You should be able to pull back the entirety of a value for an key by checking the value portion for it under its index. It has a range
property that has the start and end values (the end seems to be duplicated).
@pjkaufman I have an idea that we should stop handcrafting YAML manually, as Obsidian provides a native way to deal with it
It has however some minor flaws but I think overall we should stop dealing with YAML as strings and use either native processFrontMatter
or underlying js-yaml library
That is not testable @mnaoumov . I am a big proponent of being able to test logic that the Linter uses where possible. processFrontMatter
is not testable unless you are familiar with a way that would work. I tend to avoid relying on a function in an API staying the same when it comes to testing rules (there are some exceptions).
yaml makes more sense to me on the basis that it allows for round-trip parsing. We could get rid of a lot of the regex and just use the returned object to check for keys, sort things, and the like. The main problem is going to be porting over or getting rid of old functionality. Another benefit is it has an AST that can be manipulated and used for creating a new version of the YAML.
The docs for it are here: https://eemeli.org/yaml/#yaml
Any thoughts on swapping to yaml as opposed to using js-yaml. @mnaoumov ? Or would we just remove comments from the YAML frontmatter?
Edit: I am trying to get rid of direct grabbing of values for YAML keys and their values via regex, but it is necessary for grabbing the disabled keys and removing hashtags from the tag keys in the YAML.
As a note, js-yaml
does not allow for specifying and standardizing array formats without always generating new YAML instead of only doing so when needed.
@pjkaufman You claim that yaml has a round-trip parser. I don't see it in its documentation. I think we need to test it or look for another library that does round-trip parsing.
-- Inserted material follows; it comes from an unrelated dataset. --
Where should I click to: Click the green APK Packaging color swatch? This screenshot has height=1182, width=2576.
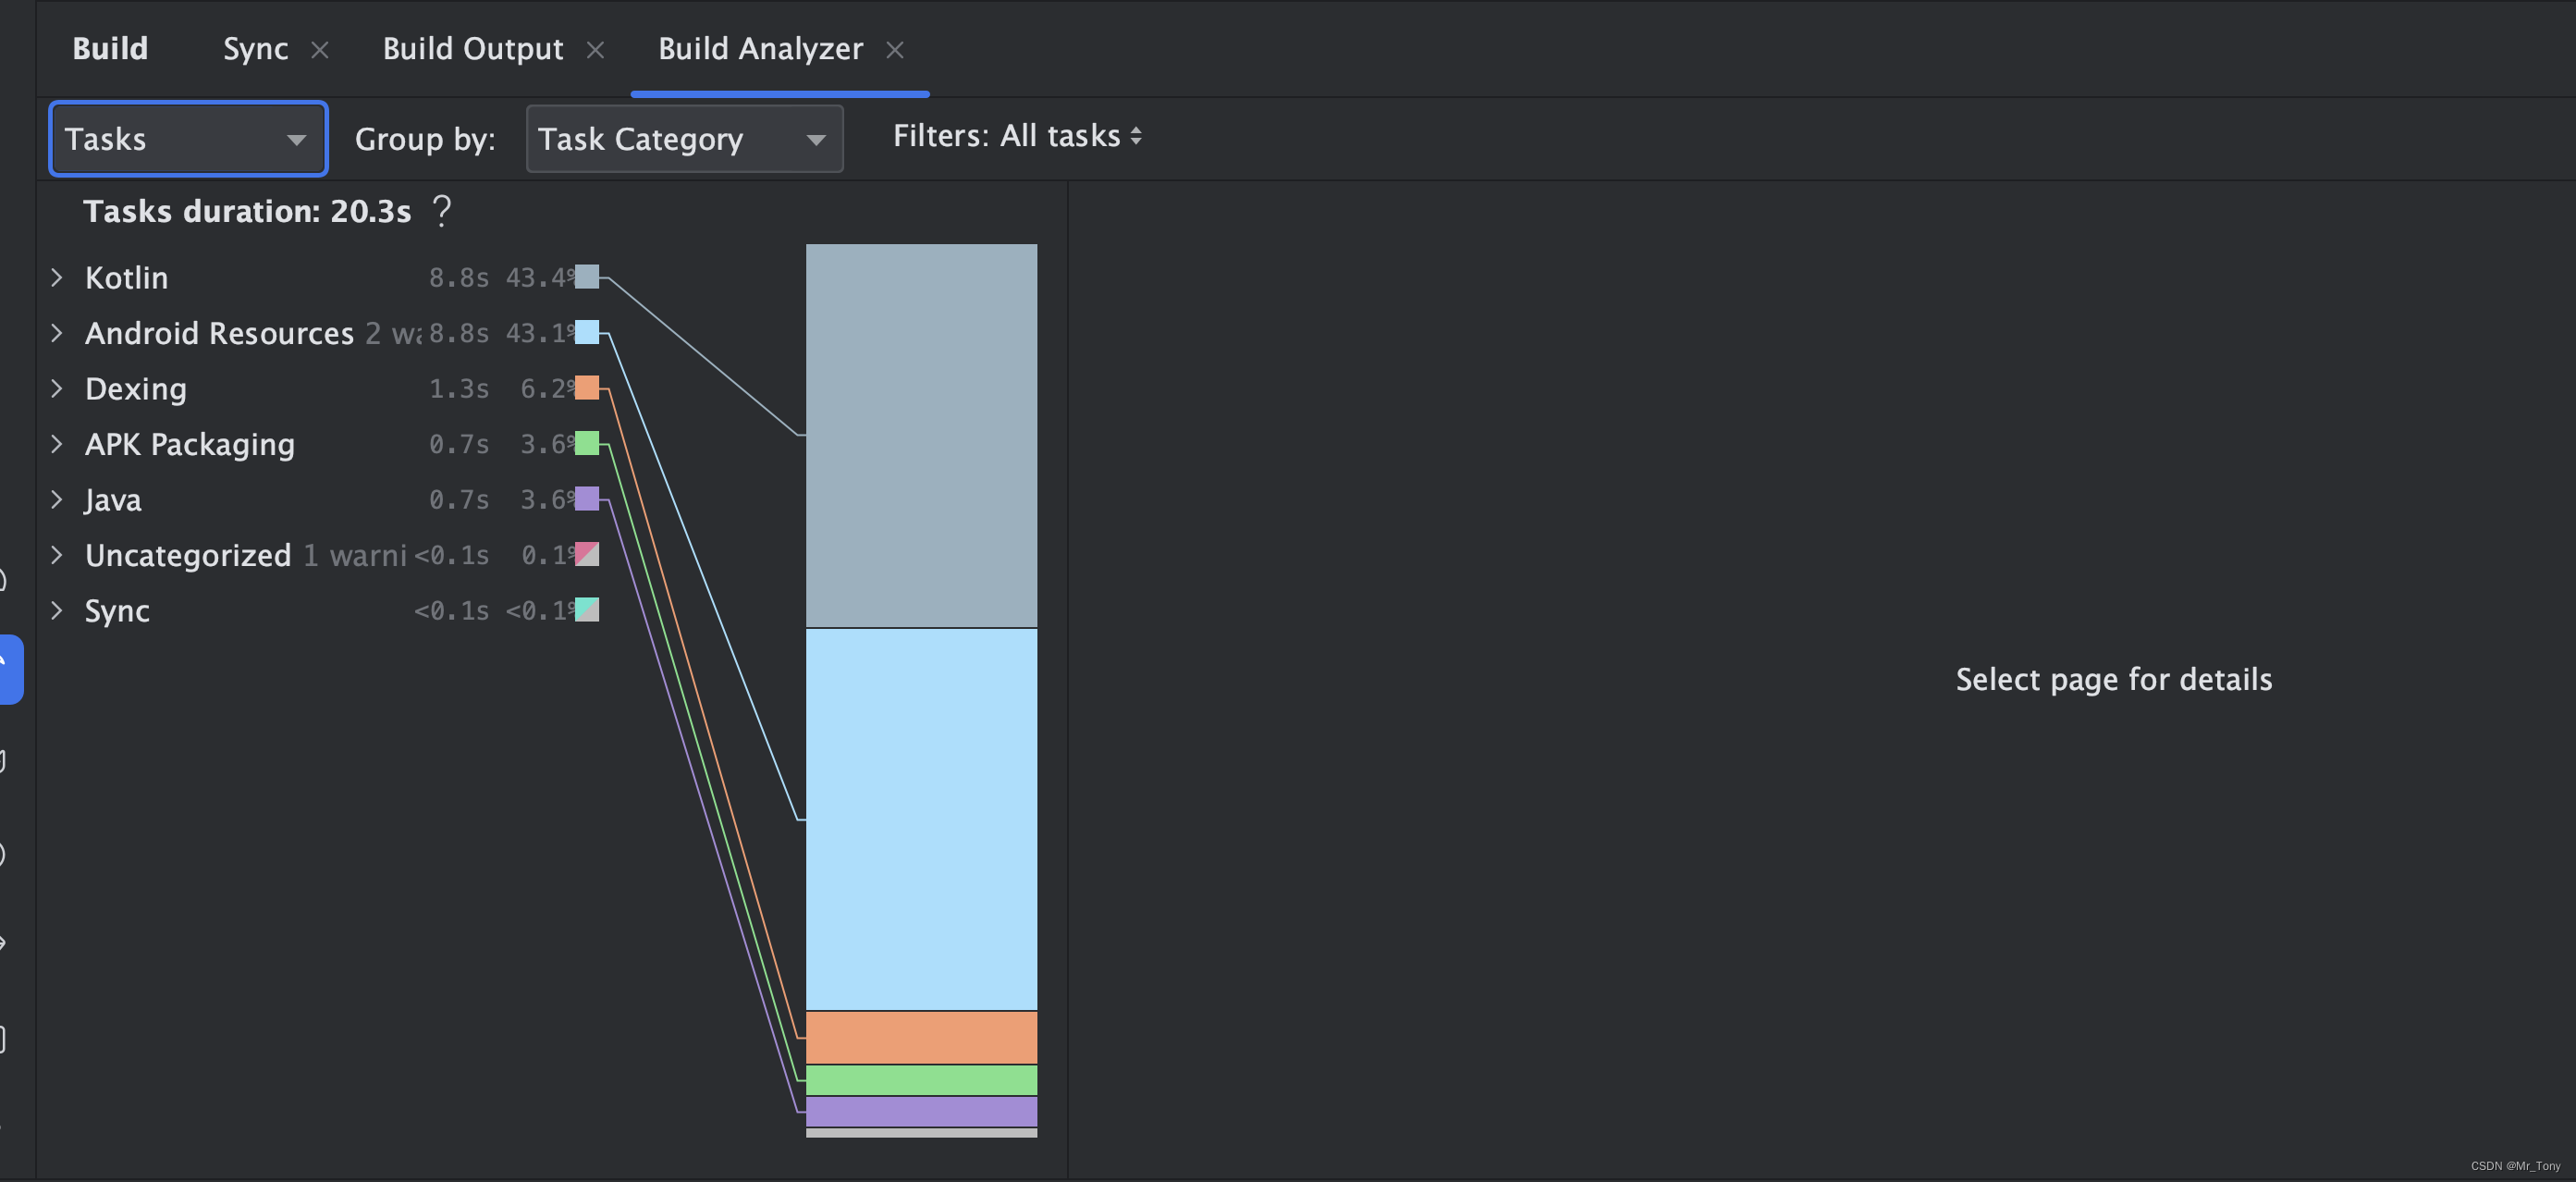[587, 443]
If you want me to be in charge of refactoring all YAML-related code to the object model, I am more than happy to be assigned this task to
@mnaoumov , round trip parsing is done via the AST using parseDocument
(see this comment).
It handles position data and comments.
Also, if you feel comfortable refactoring the logic around YAML to not use regex to pull back values, I am fine with passing that to you @mnaoumov .
@pjkaufman I also suggest move all linter related settings under one common parent
@pjkaufman I also suggest move all linter related settings under one common parent
I don't believe I understand what you mean by this. Could you elaborate? Is this in reference to tabs, types of rules, or something else?
@pjkaufman Sorry, I didn't make myself clear
I mean the frontmatter linter settings
---
linter-yaml-title-alias: title1
disabled rules: [capitalize-headings]
---
change to
---
obsidian-linter:
- yaml-title-alias: title1
- disabled-rules: [capitalize-headings]
---
@pjkaufman Sorry, I didn't make myself clear
I mean the frontmatter linter settings
--- linter-yaml-title-alias: title1 disabled rules: [capitalize-headings] ---
change to
--- obsidian-linter: - yaml-title-alias: title1 - disabled-rules: [capitalize-headings] ---
I am fine with something like that. We would just need a way of migrating old values to their new location.